» **Document**
— Begin —
Apache NiFi Data Flow Installation
Apache NiFi is an open-source data flow management system that provides a web-based visual interface for designing, controlling, and monitoring data pipelines between systems. This guide covers installing NiFi on Linux, configuring the web UI, building data flows with processors, securing the instance, and common ETL patterns for data ingestion.
Prerequisites
- Ubuntu 20.04+ or CentOS 8+ / Rocky Linux 8+
- Java 11 or Java 17 (OpenJDK recommended)
- At least 4 GB RAM (8 GB recommended for production)
- 20 GB disk space for data flow and content repository
- Root or sudo access
Installing Apache NiFi
# Install Java 17
# Ubuntu/Debian:
sudo apt-get update
sudo apt-get install -y openjdk-17-jre-headless
# CentOS/Rocky:
sudo dnf install -y java-17-openjdk-headless
# Verify Java
java -version
# Download NiFi (check https://nifi.apache.org/download/ for latest version)
NIFI_VERSION="2.0.0"
— End —
» **Task description**
Copy out the Apache NiFi installation guide above in full, with every line, character and symbol kept as it is.

» **Provided material**
— Begin —
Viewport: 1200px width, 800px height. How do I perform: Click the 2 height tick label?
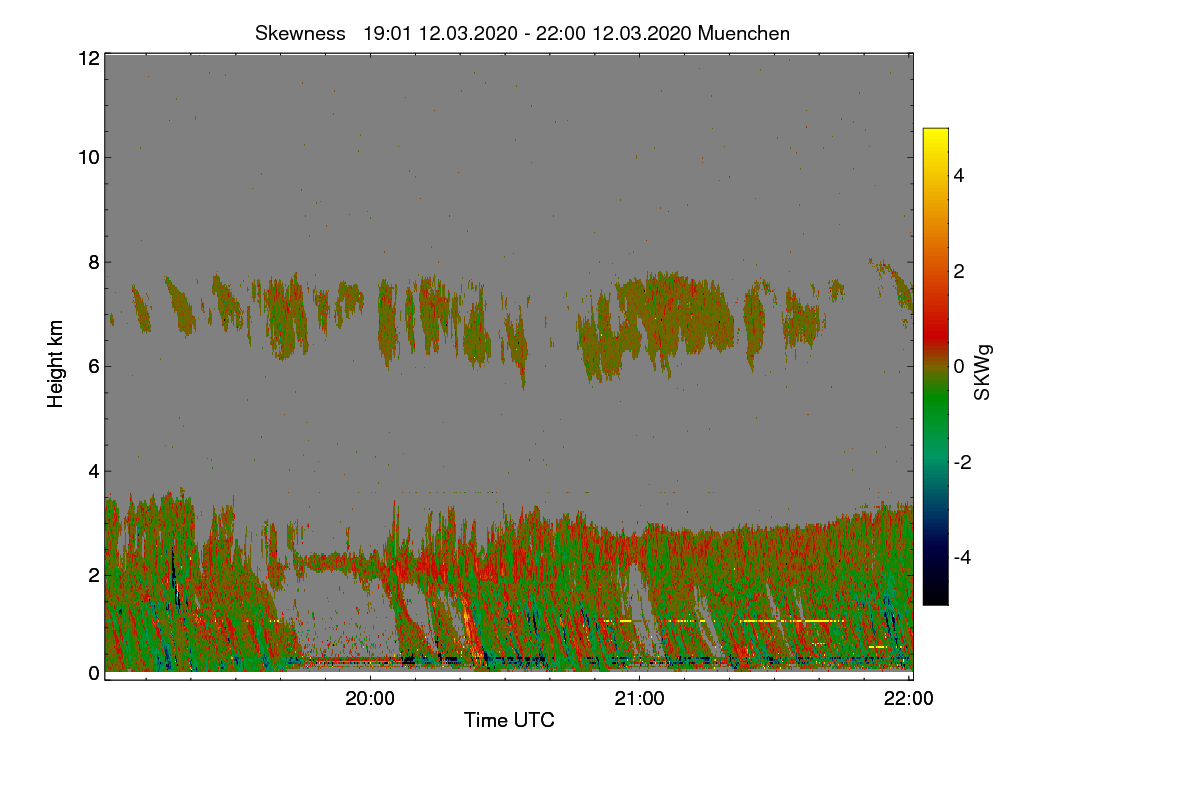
— End —
» **Worked answer**
Apache NiFi Data Flow Installation
Apache NiFi is an open-source data flow management system that provides a web-based visual interface for designing, controlling, and monitoring data pipelines between systems. This guide covers installing NiFi on Linux, configuring the web UI, building data flows with processors, securing the instance, and common ETL patterns for data ingestion.
Prerequisites
- Ubuntu 20.04+ or CentOS 8+ / Rocky Linux 8+
- Java 11 or Java 17 (OpenJDK recommended)
- At least 4 GB RAM (8 GB recommended for production)
- 20 GB disk space for data flow and content repository
- Root or sudo access
Installing Apache NiFi
# Install Java 17
# Ubuntu/Debian:
sudo apt-get update
sudo apt-get install -y openjdk-17-jre-headless
# CentOS/Rocky:
sudo dnf install -y java-17-openjdk-headless
# Verify Java
java -version
# Download NiFi (check https://nifi.apache.org/download/ for latest version)
NIFI_VERSION="2.0.0"